Они подошли к арке вомитория[54]; руины мрачно раскинулись перед ними.

— Итак, вы все еще повсюду? — спросила она, улыбаясь.

Он ответил:

— Я путешествую. Хоть мы и души, согрешившие в ином мире, а земля — наша тюрьма, мы все же можем счастливо бродить по ней.

— Ах, это скорбное настроение… Вы обещали, что будете счастливы, Генри.

— А вы?

— Я вышла недавно замуж за старика, который говорит об одних акциях и облигациях. Но есть и свои утешения.

— Какие же?

— Богатство, солнце, карнавал.

— За карнавалом следует Великий пост, — отметил он.

— Но перед Великим постом — карнавал! — коротко рассмеялась она.

И он:

— В вас появилась приземленность. Влияние мужа?

— Может быть.

— Нет, простите меня: я знаю, что вы не могли измениться. Вы всегда остаетесь собой.

— Надеюсь, я все то, что вы во мне видите… Лицо, однако, не всегда отражает личность человека. Самая неземная красавица, какую я когда-либо встречала, держит в Севилье папиросную фабрику и страдает слабоумием.

— Я никогда не оценивал вас по лицу, — сказал Дарнли, изучая это лицо с опущенными ресницами, — но по себе: вы мой двойник — или были им раньше.

Комплимент заставил Ровену смущенно потупиться.

— Ну, если вы так говорите… Я — надеюсь — что это правда.

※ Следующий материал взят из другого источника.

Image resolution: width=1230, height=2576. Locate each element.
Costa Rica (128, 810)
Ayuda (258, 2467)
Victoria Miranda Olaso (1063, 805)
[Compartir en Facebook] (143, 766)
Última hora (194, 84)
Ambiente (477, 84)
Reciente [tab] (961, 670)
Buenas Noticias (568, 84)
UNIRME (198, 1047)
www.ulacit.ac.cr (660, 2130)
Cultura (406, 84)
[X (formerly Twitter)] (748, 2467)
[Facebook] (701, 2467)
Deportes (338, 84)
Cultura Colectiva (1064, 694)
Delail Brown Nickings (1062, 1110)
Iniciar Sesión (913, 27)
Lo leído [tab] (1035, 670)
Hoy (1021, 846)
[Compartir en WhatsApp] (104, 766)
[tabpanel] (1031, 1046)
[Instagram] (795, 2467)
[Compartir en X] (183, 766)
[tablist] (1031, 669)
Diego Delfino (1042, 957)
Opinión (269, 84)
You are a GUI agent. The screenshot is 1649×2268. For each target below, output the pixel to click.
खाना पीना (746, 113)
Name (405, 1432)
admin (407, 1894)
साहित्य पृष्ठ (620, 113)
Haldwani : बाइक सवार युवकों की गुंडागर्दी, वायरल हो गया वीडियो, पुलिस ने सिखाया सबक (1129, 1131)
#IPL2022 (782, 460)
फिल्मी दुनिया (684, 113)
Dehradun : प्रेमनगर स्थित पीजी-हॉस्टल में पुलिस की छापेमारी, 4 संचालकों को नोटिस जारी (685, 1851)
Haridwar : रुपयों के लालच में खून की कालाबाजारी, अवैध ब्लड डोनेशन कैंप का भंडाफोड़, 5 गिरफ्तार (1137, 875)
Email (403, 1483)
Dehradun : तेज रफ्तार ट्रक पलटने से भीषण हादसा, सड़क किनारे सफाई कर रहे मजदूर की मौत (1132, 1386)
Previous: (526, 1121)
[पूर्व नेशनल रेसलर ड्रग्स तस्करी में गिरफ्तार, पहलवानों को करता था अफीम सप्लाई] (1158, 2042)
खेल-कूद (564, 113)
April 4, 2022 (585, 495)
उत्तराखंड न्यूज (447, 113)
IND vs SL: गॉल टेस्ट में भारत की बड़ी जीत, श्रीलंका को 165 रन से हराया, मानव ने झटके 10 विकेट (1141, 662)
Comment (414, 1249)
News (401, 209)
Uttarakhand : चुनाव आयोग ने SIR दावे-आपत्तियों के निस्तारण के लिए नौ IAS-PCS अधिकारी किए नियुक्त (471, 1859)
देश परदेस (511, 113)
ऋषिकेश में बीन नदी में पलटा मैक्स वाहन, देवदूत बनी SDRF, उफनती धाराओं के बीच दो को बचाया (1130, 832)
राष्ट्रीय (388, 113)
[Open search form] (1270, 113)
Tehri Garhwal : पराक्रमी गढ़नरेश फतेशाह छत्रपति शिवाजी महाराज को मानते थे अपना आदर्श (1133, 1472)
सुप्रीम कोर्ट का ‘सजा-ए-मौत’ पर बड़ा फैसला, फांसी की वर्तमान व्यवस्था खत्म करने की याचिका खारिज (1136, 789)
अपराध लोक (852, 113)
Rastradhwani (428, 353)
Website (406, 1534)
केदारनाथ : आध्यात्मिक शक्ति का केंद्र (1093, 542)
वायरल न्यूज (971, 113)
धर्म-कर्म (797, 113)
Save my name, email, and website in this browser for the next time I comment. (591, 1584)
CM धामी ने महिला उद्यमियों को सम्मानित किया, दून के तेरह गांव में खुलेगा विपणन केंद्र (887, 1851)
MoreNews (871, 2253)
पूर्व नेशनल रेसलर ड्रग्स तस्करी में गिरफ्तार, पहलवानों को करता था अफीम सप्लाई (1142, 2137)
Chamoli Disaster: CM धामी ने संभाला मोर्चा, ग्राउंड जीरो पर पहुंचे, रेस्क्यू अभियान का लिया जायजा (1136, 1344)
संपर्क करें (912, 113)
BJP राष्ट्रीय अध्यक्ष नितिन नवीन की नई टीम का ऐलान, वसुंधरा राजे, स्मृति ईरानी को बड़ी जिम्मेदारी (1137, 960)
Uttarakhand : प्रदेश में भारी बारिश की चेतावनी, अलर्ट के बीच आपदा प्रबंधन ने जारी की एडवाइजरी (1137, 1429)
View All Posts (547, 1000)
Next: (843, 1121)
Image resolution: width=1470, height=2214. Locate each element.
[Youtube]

Вы скорее производите впечатление какого-то существа с Олимпа, нежели человека; в отношении же себя я начинаю опасаться, что я — по большей части женщина.

— «Олимпийские существа», безусловно, не ведают кожных заболеваний, — с улыбкой ответил он.

(Пять лет тому, накануне ожидавшегося брака с Ровеной, Дарнли провел три дня в Исландии, средоточии проказы, и после на его левой руке появились три узелка лепры, превратившие его в изгоя.)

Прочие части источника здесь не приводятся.